Mac sites’ choice of hosting platform gained visibility when USA Today columnist Andrew Kantor noted MacDailyNews’ recent switch to Linux. “I find this amusing — and telling,” Kantor wrote on his blog.
MacDailyNews said its decision to leave MacDock hosting was spurred by growing traffic and a desire to manage the site with the Expression Engine blogging/CMS software. To accommodate that transition, MacDailyNews shifted to the Pmachine Hosting service, which is operated by the authors of Expression Engine.
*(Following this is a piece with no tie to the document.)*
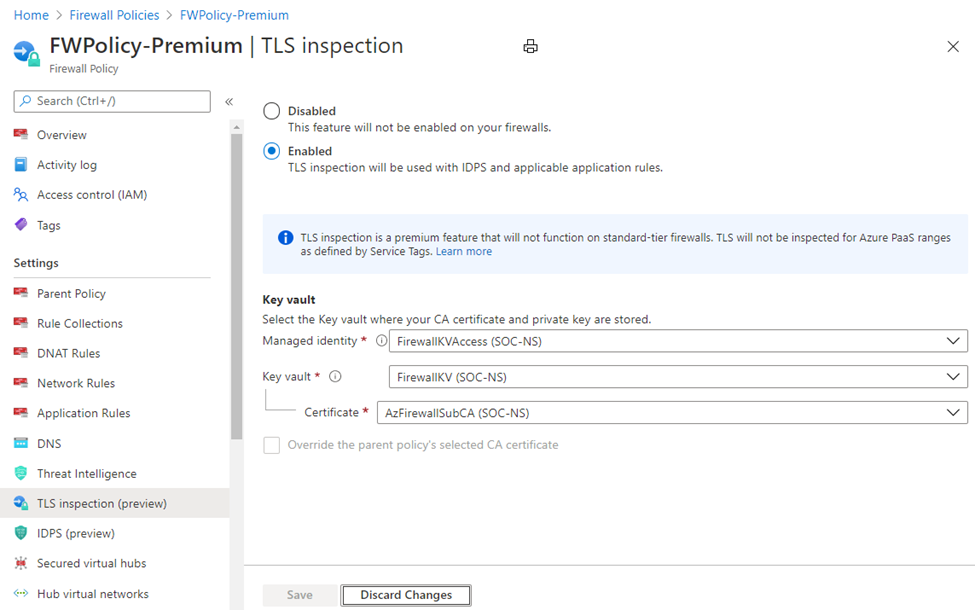
Task: Click the print icon in the header
Action: click(x=530, y=46)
“Our travels from server to server have nothing to do with operating systems and everything to do with the capacity to handle our growing traffic at sustainable rates,” MacDailyNews told its readers. “We have also used Mac OS 9, Mac OS X and FreeBSD in the past. We probably will hit one or all of them again in the future — well, maybe not Mac OS 9.”
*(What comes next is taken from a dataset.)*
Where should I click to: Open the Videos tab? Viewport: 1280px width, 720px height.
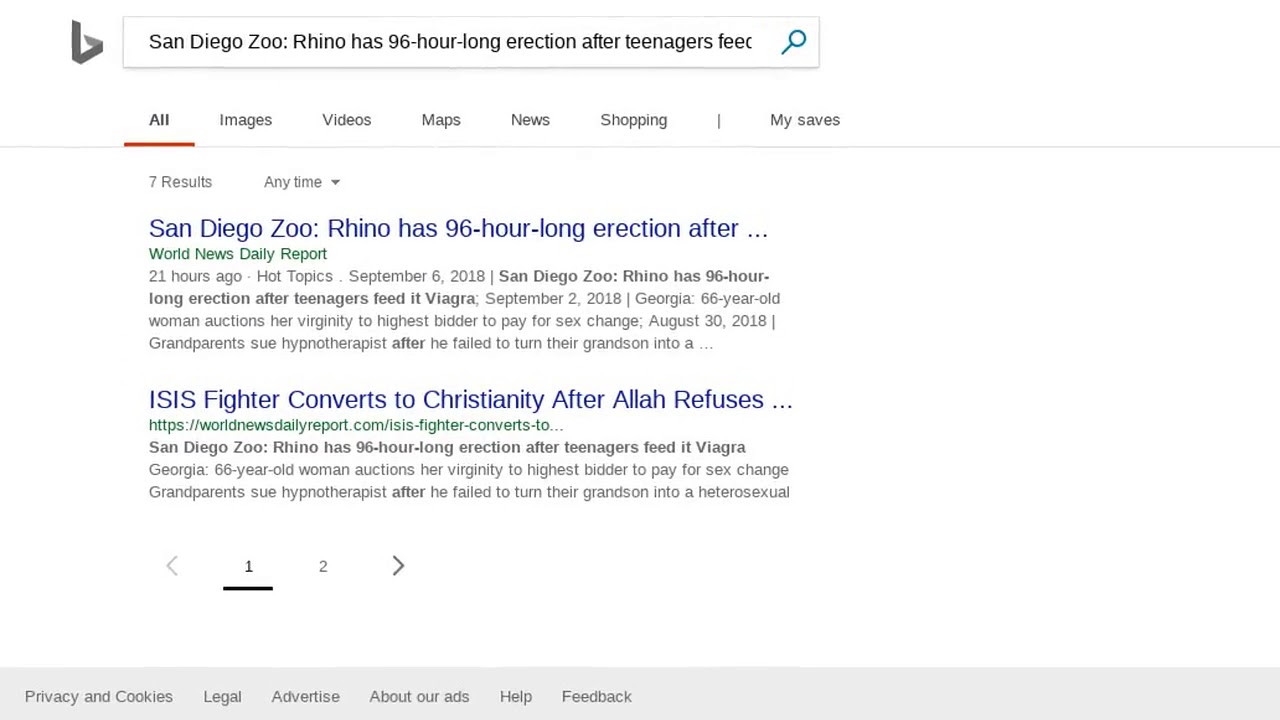(x=346, y=120)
Even Apple itself periodically uses Linux in its hosting infrastructure for the Mac.com domain, most likely for caching and load balancing rather than actually hosting the site. Open source operating systems – and FreeBSD in particular – are seen as a palatable option for many Mac enthusiasts because of the lineage of the Mac OS X, which is based on the BSD implementation of UNIX. Mac OS X can run many BSD or Linux software packages once compiled for the platform.
Nonetheless, there are limits to the flexibility shown by Mac enthusiast sites, few of whom seem likely to follow the lead of the MacWorld Expo and host on Windows Server 2003. “Notice that we have never used a Windows-based server, nor will we ever,” said MacDailyNews.